Kebodohanku

Aku masih terjaga dengan perasaan kosong. Ku tatap langit-langit kamar yang terasa makin kosong dan dinginnya pendingin ruangan yang menambah bekunya diriku. Ku putuskan untuk bangkit lalu membasuh wajahku. Oh lihatlah wajah lusuh ini, mata sembab, rambut berantakan tak karuan dan tatapan kosong tanpa semangat terpantul di cermin.

Aku merindukanmu. Aku rindu matamu, rindu hidungmu, rindu rambutmu, dan aku rindu senyum dari bibirmu.

Pagi tadi seharusnya kita bertemu. Aku berjanji akan menemanimu menjalani kegiatanmu. Seharusnya aku pergi bersamamu, menemanimu menunggu pengumuman yang akan disampaikan sembari bercanda dibawah pohon rindang, sampai teman-temanmu akan menyangka bahwa aku adikmu. Seharusnya begitu.
Nyatanya, pagi tadi aku tetap berada dirumah, dengan beribu-ribu kejengkelan ku lakukan kegiatan hari liburku seperti biasanya, menjadi "pembantu". Bukannya mendapat restu setelah menyelesaikan pekerjaan "pembantu"-ku, aku malah dapat ancaman tak di beri uang jajan selama sebulan. Jika bukan karena aku teringat omelan ayahku, aku akan tetap nekat pergi. Jujur saya, aku tidak peduli pada ancaman ibuku tak-diberi-uang-jajan-selama-sebulan, selama aku masih bisa mengisi perut waktu pagi, siang, sore, malam dirumah.

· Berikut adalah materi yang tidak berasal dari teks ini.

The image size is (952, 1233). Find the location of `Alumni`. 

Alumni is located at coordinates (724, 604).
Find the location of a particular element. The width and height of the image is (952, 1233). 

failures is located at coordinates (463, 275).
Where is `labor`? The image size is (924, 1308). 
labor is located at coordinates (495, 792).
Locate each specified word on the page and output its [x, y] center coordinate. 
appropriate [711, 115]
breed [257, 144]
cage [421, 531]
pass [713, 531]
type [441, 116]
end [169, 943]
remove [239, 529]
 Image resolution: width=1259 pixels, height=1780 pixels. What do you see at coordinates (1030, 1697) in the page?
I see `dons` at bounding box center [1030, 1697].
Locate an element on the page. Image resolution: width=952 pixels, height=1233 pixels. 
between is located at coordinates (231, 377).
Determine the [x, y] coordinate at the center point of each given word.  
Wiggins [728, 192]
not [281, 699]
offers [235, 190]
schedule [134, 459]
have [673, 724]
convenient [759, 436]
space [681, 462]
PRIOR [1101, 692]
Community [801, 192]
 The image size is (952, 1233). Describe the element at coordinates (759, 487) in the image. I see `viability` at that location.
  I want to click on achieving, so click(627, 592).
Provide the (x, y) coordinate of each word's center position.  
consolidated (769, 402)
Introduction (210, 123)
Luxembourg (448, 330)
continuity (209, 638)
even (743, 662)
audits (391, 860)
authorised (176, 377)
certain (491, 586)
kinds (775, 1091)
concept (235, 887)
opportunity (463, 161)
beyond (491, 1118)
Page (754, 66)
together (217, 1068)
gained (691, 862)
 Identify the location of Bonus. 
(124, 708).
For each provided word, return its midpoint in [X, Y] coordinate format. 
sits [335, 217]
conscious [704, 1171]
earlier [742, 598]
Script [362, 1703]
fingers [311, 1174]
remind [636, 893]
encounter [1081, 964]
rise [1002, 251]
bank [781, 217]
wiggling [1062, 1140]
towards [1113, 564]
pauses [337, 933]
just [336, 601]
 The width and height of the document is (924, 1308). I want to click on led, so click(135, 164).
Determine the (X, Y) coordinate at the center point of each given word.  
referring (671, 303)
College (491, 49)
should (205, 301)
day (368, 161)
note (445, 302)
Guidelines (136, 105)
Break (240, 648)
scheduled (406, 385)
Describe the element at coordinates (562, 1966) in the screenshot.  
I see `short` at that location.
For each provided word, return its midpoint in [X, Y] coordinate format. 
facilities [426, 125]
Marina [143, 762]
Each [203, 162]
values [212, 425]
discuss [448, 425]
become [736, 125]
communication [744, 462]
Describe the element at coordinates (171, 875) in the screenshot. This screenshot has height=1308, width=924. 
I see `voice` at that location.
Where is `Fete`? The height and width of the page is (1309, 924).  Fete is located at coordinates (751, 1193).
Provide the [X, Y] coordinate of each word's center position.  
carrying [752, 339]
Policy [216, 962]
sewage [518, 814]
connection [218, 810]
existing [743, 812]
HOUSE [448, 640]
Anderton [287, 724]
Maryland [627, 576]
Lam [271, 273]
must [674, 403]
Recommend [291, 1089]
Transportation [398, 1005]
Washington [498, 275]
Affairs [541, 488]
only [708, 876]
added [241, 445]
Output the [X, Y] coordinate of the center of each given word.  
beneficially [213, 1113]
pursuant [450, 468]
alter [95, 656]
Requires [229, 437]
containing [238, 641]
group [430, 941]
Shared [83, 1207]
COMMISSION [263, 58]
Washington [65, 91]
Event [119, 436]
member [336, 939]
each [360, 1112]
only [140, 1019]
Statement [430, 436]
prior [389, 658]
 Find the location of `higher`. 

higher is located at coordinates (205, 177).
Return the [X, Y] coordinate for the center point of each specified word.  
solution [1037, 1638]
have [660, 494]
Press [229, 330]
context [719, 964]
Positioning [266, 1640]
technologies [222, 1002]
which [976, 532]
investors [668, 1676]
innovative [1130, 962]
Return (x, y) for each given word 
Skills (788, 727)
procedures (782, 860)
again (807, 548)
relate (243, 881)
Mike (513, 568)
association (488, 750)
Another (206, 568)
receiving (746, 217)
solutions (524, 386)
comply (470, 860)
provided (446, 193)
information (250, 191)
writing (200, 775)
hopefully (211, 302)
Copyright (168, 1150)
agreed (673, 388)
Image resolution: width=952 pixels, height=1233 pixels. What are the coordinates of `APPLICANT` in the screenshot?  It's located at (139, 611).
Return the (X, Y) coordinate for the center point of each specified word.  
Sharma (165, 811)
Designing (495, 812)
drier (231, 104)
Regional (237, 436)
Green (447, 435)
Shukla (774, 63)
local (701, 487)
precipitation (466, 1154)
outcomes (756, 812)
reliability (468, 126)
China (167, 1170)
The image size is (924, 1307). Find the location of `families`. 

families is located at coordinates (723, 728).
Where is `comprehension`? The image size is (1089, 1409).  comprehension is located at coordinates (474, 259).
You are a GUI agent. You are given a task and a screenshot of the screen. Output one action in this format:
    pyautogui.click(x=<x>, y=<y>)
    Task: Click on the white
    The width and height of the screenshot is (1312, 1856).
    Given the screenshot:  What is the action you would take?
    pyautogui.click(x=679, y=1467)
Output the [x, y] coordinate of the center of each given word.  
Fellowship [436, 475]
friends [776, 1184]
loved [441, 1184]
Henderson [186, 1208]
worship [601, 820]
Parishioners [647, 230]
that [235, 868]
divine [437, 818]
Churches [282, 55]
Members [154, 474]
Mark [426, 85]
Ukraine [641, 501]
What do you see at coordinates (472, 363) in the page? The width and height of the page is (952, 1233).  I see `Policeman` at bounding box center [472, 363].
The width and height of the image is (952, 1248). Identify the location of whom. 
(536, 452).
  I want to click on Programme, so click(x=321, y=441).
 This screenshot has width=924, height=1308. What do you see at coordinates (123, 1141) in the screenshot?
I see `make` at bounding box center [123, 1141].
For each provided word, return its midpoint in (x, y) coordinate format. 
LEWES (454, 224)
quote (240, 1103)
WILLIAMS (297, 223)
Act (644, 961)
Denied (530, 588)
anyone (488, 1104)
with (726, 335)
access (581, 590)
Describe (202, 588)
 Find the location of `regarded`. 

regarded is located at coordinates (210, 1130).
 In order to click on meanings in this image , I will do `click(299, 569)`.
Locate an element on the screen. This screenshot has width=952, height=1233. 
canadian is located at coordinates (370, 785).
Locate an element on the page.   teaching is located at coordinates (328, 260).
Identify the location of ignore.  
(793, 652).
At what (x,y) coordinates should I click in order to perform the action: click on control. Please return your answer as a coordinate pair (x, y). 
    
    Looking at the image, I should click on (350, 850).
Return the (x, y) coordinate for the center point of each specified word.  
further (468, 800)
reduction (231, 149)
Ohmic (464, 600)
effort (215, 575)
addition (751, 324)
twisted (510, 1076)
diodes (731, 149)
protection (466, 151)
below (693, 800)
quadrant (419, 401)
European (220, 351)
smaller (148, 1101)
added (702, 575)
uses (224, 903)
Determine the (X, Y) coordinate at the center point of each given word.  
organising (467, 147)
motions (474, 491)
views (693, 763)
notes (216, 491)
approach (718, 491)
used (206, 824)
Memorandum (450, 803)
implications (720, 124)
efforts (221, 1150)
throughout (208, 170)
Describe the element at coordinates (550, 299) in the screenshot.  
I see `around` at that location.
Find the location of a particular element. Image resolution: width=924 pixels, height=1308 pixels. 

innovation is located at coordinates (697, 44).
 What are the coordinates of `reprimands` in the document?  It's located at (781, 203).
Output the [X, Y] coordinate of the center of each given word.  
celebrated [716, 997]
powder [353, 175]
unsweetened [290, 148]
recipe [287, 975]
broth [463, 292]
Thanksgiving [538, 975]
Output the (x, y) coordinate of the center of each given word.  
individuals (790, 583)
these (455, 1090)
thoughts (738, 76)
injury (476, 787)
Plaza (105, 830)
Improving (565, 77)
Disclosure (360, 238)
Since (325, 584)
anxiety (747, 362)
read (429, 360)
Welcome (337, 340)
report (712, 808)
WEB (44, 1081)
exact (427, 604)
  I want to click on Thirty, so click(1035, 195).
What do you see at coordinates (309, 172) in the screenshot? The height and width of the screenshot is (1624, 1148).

Menahan lapar disekolah karena tak punya uang bukan masalah buatku.

Aku merindukanmu. Aku rindu tatapan hangatmu yang sesekali berubah jail, rindu aroma tubuhmu, rindu suaramu, dan aku rindu mendengar tawamu.

Hari ini, aku lebih banyak berdiam. Rasa jengkelku hari ini ditambah karena ponselku yang mendadak rusak. Hanya ada warna hitam dengan tulisan merknya berkelap kelip di layar tanpa menunjukan homescreen. Sambil menatap tab milik adikku yang sengaja kupinjam agar tetap bisa menghubungimu dan tahu kabarmu. Ku lakukan aktifitasku dengan kamu yang selalu ada di pikiranku. Apa yang sedang kamu lakukan? Bagaimana perasaanmu? Rindukah kamu padaku?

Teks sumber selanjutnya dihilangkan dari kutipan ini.